Start of EXTRACTED ENTRIES

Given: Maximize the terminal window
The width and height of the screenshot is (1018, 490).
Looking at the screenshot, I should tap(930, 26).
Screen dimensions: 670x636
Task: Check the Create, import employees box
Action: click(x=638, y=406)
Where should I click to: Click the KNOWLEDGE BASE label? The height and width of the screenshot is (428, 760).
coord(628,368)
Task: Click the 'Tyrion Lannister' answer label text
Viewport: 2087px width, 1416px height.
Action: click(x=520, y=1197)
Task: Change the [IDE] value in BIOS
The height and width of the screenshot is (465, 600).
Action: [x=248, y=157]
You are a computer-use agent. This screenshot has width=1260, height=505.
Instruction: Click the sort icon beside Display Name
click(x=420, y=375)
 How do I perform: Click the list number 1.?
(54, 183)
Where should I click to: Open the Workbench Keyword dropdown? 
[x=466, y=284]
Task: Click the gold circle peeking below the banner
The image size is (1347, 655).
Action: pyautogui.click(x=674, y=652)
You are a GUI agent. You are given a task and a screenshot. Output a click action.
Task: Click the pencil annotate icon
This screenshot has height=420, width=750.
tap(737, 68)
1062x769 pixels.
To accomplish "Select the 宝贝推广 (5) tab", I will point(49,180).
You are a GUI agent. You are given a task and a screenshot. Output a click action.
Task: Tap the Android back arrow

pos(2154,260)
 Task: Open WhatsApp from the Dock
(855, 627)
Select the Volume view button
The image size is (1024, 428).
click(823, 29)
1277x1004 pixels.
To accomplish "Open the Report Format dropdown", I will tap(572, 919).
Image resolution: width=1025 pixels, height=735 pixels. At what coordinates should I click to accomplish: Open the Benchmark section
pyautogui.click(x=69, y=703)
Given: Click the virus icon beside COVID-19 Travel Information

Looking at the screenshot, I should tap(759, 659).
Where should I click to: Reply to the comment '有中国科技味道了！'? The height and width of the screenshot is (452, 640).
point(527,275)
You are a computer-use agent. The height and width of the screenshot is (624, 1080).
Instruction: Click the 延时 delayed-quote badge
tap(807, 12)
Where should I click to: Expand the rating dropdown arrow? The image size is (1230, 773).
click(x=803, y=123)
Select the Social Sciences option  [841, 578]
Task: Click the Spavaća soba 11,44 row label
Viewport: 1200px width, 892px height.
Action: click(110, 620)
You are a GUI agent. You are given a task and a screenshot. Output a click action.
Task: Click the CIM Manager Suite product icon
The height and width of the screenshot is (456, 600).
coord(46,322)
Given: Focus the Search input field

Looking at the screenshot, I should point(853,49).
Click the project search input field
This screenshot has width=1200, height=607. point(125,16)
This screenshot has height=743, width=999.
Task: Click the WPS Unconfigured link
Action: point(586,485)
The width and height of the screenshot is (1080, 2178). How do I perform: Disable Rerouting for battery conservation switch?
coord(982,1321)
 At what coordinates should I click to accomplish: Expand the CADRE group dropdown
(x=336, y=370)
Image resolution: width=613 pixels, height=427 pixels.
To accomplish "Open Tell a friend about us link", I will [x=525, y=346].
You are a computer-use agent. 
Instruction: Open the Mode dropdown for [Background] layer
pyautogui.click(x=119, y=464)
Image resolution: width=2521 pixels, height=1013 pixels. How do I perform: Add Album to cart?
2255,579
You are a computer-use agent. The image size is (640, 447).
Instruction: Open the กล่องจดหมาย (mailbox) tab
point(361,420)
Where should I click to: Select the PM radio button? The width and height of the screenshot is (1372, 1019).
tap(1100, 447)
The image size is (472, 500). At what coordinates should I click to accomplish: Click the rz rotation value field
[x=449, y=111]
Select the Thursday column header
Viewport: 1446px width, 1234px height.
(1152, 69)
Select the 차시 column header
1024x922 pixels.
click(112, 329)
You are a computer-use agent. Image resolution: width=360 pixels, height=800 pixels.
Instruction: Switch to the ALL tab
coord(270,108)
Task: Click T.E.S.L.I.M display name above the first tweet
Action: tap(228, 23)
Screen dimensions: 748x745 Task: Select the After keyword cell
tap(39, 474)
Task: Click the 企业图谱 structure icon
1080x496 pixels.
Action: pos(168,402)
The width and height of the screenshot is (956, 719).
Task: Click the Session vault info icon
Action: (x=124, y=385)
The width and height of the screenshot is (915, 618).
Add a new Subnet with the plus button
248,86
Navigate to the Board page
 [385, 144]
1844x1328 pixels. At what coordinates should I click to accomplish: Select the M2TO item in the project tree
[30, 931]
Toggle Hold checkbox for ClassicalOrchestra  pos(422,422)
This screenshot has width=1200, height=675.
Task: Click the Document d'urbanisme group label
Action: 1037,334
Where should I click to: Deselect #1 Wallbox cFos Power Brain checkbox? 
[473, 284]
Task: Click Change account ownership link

End of EXTRACTED ENTRIES

Each line of the material is to be copied exactly.

FINAL ANSWER:
Given: Maximize the terminal window
The width and height of the screenshot is (1018, 490).
Looking at the screenshot, I should tap(930, 26).
Screen dimensions: 670x636
Task: Check the Create, import employees box
Action: click(x=638, y=406)
Where should I click to: Click the KNOWLEDGE BASE label? The height and width of the screenshot is (428, 760).
coord(628,368)
Task: Click the 'Tyrion Lannister' answer label text
Viewport: 2087px width, 1416px height.
Action: click(x=520, y=1197)
Task: Change the [IDE] value in BIOS
The height and width of the screenshot is (465, 600).
Action: [x=248, y=157]
You are a computer-use agent. This screenshot has width=1260, height=505.
Instruction: Click the sort icon beside Display Name
click(x=420, y=375)
 How do I perform: Click the list number 1.?
(54, 183)
Where should I click to: Open the Workbench Keyword dropdown? 
[x=466, y=284]
Task: Click the gold circle peeking below the banner
The image size is (1347, 655).
Action: pyautogui.click(x=674, y=652)
You are a GUI agent. You are given a task and a screenshot. Output a click action.
Task: Click the pencil annotate icon
This screenshot has height=420, width=750.
tap(737, 68)
1062x769 pixels.
To accomplish "Select the 宝贝推广 (5) tab", I will point(49,180).
You are a GUI agent. You are given a task and a screenshot. Output a click action.
Task: Tap the Android back arrow

pos(2154,260)
 Task: Open WhatsApp from the Dock
(855, 627)
Select the Volume view button
The image size is (1024, 428).
click(823, 29)
1277x1004 pixels.
To accomplish "Open the Report Format dropdown", I will tap(572, 919).
Image resolution: width=1025 pixels, height=735 pixels. At what coordinates should I click to accomplish: Open the Benchmark section
pyautogui.click(x=69, y=703)
Given: Click the virus icon beside COVID-19 Travel Information

Looking at the screenshot, I should tap(759, 659).
Where should I click to: Reply to the comment '有中国科技味道了！'? The height and width of the screenshot is (452, 640).
point(527,275)
You are a computer-use agent. The height and width of the screenshot is (624, 1080).
Instruction: Click the 延时 delayed-quote badge
tap(807, 12)
Where should I click to: Expand the rating dropdown arrow? The image size is (1230, 773).
click(x=803, y=123)
Select the Social Sciences option  [841, 578]
Task: Click the Spavaća soba 11,44 row label
Viewport: 1200px width, 892px height.
Action: click(110, 620)
You are a GUI agent. You are given a task and a screenshot. Output a click action.
Task: Click the CIM Manager Suite product icon
The height and width of the screenshot is (456, 600).
coord(46,322)
Given: Focus the Search input field

Looking at the screenshot, I should point(853,49).
Click the project search input field
This screenshot has width=1200, height=607. point(125,16)
This screenshot has height=743, width=999.
Task: Click the WPS Unconfigured link
Action: point(586,485)
The width and height of the screenshot is (1080, 2178). How do I perform: Disable Rerouting for battery conservation switch?
coord(982,1321)
 At what coordinates should I click to accomplish: Expand the CADRE group dropdown
(x=336, y=370)
Image resolution: width=613 pixels, height=427 pixels.
To accomplish "Open Tell a friend about us link", I will [x=525, y=346].
You are a computer-use agent. 
Instruction: Open the Mode dropdown for [Background] layer
pyautogui.click(x=119, y=464)
Image resolution: width=2521 pixels, height=1013 pixels. How do I perform: Add Album to cart?
2255,579
You are a computer-use agent. The image size is (640, 447).
Instruction: Open the กล่องจดหมาย (mailbox) tab
point(361,420)
Where should I click to: Select the PM radio button? The width and height of the screenshot is (1372, 1019).
tap(1100, 447)
The image size is (472, 500). At what coordinates should I click to accomplish: Click the rz rotation value field
[x=449, y=111]
Select the Thursday column header
Viewport: 1446px width, 1234px height.
(1152, 69)
Select the 차시 column header
1024x922 pixels.
click(112, 329)
You are a computer-use agent. Image resolution: width=360 pixels, height=800 pixels.
Instruction: Switch to the ALL tab
coord(270,108)
Task: Click T.E.S.L.I.M display name above the first tweet
Action: tap(228, 23)
Screen dimensions: 748x745 Task: Select the After keyword cell
tap(39, 474)
Task: Click the 企业图谱 structure icon
1080x496 pixels.
Action: pos(168,402)
The width and height of the screenshot is (956, 719).
Task: Click the Session vault info icon
Action: (x=124, y=385)
The width and height of the screenshot is (915, 618).
Add a new Subnet with the plus button
248,86
Navigate to the Board page
 [385, 144]
1844x1328 pixels. At what coordinates should I click to accomplish: Select the M2TO item in the project tree
[30, 931]
Toggle Hold checkbox for ClassicalOrchestra  pos(422,422)
This screenshot has width=1200, height=675.
Task: Click the Document d'urbanisme group label
Action: 1037,334
Where should I click to: Deselect #1 Wallbox cFos Power Brain checkbox? 
[473, 284]
Task: Click Change account ownership link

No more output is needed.